Wednesday, October 26, 2011
BIG’s Blog: Pursuing Perfection – Part Two
In last Monday’s blog, I opened a two-part blog about pursuing perfection by making the point that following the death of Steve Jobs, we are suddenly hearing and reading a lot of stories about elements of not settling for mediocre products or performance.
In the middle of the morass of what seems an interminable economic downturn, we are all paying attention to what it takes to improve our game--no matter what game we are in.
That’s why the stories that have been out there for awhile about paying attention to the little things, the details, resonate with us.
Sometimes it’s a deliberate decision like I wrote about on Monday. Fund raisers need to first inform themselves about the digital world and it’s tools if they aspire to be effective in online fund raising before jumping into it.

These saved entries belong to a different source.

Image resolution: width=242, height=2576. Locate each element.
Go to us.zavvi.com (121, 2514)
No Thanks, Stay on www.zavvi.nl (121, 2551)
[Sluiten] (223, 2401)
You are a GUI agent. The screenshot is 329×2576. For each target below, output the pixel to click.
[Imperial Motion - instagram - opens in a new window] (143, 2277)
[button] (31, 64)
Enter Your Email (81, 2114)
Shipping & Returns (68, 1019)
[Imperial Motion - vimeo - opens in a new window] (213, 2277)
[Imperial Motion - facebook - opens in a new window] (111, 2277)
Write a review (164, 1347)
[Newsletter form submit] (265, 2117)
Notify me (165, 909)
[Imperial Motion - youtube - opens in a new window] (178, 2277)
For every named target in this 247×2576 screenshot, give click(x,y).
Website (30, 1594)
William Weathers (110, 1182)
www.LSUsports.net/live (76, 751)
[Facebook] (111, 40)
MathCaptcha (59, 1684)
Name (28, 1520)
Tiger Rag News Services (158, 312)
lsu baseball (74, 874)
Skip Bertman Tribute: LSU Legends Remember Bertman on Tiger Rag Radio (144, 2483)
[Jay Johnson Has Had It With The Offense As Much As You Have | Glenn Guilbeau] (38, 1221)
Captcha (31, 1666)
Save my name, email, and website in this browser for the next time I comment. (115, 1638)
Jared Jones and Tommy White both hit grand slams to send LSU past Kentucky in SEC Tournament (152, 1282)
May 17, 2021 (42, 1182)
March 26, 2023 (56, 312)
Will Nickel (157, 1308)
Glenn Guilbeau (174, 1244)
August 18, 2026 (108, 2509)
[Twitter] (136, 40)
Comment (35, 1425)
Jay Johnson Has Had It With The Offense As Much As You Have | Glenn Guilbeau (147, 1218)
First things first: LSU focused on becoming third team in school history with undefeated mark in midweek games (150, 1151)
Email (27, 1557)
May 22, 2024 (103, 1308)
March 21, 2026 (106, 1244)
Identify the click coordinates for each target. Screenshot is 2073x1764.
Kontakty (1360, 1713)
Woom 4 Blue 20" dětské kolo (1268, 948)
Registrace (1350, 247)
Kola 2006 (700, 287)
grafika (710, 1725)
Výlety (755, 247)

Then it is about putting in the time to become competent at this new marketing media and craft. The author Malcolm Gladwell has said it takes 10,000 hours working at something to become competent.
Everyday our clients and other fund raising groups are already moving swiftly down the road in developing competence in digital marketing and communication while too many other fund raising organizations “settle” for building or rebuilding Web sites, sending out some emails, or opening a Facebook page instead of doing the hard work it takes to learn about the digital world, develop a new plan and fundamentally change their fund raising direction.
At the end of the day, it all comes down to leadership’s choice to do the work it takes to fundamentally change direction or settle for the same-o, same-o.
Steve Job’s style wasn’t always perfect, but the success of Apple was based upon doing the hard work, inspiring his employees and then not allowing them or himself to settle. Apple had leaders in the 90s that almost drove Apple into the ground because they wouldn’t change what they were doing. Then Steve Jobs returned to change the direction, inspire the troops and push for perfection. It took awhile, but today Apple is one of the most valuable companies in America.
I believe that the next few decades can be a new golden age of fund raising, but only for those organizations with leaders with the vision not to settle.